Publikace na Lékařská fakulta v Plzni |
2013

Tento text není v aktuálním jazyce dostupný. Zobrazuje se verze "en".Abstrakt

Colorectal cancer (CRC) is one of the most common malignant diseases. The aim of our study was to describe the expression status of 12 selected candidate genes, by comparing paired samples of healthy colon mucosa and tumour tissues and to correlate obtained data with clinical and pathological features, with the goal of revealing associations for individual gene expressions and tumour behaviour.

Results: We found changes in the expression of 10 out of 12 analyzed genes. Four genes were significantly up-regulated in tumour tissues: leucinerich repeat-containing G protein-coupled receptor 5 (LGR5; p<0.001), collagen triple helix repeat containing 1 (CTHRC1; p<0.001), visinin-like 1 (VSNL1; p<0.001) and versican (VCAN; p=0.001).

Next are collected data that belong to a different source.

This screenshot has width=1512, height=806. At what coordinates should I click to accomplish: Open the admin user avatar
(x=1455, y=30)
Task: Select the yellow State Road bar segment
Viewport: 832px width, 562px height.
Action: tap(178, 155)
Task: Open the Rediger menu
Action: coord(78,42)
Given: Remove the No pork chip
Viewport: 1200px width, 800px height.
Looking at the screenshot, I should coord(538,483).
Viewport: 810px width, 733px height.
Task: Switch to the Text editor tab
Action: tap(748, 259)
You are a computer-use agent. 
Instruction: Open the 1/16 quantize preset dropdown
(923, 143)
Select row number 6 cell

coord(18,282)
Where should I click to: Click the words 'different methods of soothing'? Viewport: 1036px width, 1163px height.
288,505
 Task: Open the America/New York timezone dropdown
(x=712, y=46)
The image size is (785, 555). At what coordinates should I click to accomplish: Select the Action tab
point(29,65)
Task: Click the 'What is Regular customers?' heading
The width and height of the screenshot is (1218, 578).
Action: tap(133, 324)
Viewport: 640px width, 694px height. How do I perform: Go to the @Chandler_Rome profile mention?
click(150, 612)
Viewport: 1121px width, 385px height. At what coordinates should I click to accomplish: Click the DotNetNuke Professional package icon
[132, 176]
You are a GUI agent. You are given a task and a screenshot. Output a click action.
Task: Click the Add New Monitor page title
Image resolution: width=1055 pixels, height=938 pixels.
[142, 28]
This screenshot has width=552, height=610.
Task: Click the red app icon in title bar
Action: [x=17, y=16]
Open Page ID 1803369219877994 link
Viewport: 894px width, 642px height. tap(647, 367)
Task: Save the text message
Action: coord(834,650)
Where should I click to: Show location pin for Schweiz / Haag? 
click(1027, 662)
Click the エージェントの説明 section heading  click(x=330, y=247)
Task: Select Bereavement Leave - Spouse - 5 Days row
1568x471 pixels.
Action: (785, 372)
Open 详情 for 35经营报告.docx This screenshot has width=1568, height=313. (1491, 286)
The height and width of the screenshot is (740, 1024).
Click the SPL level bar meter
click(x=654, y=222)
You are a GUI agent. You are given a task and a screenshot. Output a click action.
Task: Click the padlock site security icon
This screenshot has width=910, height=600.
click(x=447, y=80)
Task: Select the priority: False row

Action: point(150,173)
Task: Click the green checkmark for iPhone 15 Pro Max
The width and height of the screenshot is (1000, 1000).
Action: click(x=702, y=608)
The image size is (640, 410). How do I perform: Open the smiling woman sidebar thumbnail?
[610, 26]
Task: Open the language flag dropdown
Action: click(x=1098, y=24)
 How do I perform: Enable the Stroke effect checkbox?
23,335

Six genes were down-regulated: destrin (DSTN; p=0.004), mesoderm induction early response 1, family member 3 (MIER3; p<0.001), acyl-CoA synthetase long-chain family member 5 (ACSL5; p=0.002), mitogen-activated protein kinase 1/ERK (MAPK1; p<0.001), claudin 23 (CLDN23; p<0.001) and solute carrier family 26 (sulfate transporter), member 2 (SLC26A2; p<0.001). We recorded longer overall survival (OS) in the group of patients with higher expression of VSNL1 (p=0.032).

Patients with more pronounced down-regulationof CLDN23 had shorter OS (p=0.045). In the group of patients without distant metastases, longer OS and disease-free interval (DFI) were found for patients with higher SLC26A2 expression in tumour tissues (p=0.036 and p=0.011, respectively).

In the same group, lower expression of VSNL1 in healthy tissue corresponded to a longer DFI (p=0.020), smaller decrease of SLC26A2 and ACSL5 meant longer DFI (p=0.041 and p=0.040, respectively), as did greater increase of LGR5 expression (p=0.026).